## Collection entries
+===+

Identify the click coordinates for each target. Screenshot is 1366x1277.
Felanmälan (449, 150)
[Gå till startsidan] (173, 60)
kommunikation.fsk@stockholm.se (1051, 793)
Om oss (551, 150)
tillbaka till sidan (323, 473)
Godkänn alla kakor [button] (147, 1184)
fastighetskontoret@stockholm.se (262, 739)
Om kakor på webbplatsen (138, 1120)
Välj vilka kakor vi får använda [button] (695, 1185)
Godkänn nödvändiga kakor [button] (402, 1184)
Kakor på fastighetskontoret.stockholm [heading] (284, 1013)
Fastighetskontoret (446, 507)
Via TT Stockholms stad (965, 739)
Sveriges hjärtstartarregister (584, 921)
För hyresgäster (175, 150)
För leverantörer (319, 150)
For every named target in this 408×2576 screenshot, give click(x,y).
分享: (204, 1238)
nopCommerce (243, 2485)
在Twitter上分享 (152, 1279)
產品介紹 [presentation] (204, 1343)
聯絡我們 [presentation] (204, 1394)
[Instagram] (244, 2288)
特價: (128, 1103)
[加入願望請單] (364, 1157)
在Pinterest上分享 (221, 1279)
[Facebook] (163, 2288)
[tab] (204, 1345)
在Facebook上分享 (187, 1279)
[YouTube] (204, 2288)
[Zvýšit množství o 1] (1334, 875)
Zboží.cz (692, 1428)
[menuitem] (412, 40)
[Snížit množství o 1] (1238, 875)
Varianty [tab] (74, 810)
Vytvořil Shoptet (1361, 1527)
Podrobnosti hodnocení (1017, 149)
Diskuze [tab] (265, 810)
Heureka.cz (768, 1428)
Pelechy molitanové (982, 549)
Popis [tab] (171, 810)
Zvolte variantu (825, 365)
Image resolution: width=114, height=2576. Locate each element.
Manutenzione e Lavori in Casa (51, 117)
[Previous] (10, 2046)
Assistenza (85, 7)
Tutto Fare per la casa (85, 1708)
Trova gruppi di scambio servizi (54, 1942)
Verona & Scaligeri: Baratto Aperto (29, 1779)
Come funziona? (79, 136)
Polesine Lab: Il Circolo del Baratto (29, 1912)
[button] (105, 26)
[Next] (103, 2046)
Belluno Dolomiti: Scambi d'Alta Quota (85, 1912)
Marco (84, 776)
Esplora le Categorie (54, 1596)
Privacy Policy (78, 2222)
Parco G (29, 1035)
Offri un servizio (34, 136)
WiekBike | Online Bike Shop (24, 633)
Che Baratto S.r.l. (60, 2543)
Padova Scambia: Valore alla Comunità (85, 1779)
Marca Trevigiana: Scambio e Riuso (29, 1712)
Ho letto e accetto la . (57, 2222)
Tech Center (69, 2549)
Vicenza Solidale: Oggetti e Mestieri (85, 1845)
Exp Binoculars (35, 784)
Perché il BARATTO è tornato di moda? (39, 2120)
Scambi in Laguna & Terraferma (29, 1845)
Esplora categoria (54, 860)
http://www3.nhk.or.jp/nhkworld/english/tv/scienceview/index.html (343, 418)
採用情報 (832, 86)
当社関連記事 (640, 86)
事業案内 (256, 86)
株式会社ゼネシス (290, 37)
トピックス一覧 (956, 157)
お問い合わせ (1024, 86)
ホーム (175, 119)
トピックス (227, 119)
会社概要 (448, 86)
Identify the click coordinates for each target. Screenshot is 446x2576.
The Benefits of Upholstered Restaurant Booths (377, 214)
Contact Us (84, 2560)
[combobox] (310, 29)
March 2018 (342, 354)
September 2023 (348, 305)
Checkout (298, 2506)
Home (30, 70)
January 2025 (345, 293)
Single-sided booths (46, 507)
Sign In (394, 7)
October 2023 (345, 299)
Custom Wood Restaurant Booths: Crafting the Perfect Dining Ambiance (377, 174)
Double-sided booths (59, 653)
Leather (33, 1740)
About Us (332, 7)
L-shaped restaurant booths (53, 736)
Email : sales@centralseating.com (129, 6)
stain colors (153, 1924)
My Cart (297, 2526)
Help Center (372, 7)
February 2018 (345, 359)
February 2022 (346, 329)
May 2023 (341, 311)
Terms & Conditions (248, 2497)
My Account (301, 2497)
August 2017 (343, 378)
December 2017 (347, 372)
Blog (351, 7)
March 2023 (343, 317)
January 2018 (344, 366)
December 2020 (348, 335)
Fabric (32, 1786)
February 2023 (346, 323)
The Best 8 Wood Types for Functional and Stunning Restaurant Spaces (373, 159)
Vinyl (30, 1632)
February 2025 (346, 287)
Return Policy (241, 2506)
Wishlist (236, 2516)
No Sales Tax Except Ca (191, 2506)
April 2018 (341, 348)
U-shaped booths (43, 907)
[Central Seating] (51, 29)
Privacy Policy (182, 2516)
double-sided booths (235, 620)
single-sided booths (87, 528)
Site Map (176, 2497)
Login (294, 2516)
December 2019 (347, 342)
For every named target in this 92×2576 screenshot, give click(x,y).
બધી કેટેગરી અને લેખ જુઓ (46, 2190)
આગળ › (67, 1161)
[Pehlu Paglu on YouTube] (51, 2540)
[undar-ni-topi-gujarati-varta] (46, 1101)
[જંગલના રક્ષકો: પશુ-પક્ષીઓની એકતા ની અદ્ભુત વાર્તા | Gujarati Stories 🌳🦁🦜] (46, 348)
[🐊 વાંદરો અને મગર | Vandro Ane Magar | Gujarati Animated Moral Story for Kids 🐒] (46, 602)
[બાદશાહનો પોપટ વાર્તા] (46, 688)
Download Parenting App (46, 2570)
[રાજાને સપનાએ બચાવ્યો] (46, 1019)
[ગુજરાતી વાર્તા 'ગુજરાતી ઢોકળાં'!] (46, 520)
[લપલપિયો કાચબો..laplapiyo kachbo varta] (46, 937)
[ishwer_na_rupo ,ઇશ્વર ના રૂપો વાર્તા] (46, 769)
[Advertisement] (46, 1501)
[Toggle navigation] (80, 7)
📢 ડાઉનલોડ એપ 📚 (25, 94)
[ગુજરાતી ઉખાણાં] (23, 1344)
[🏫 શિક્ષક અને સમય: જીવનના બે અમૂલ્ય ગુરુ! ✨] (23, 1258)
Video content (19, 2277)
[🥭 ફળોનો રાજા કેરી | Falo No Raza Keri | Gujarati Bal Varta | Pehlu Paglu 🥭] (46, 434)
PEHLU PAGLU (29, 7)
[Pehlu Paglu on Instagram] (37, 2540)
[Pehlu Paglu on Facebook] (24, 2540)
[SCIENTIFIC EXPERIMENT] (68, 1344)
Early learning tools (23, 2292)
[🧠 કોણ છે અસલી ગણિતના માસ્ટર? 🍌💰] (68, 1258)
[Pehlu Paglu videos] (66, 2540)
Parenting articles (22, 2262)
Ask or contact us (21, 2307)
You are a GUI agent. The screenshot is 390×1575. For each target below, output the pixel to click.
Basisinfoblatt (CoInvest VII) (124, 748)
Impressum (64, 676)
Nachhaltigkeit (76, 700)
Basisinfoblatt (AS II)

+===+

## EXERCISE AIM
Return the number of lines in the data above that include the word "Instagram", and nothing else.

## TASK SOLUTION
2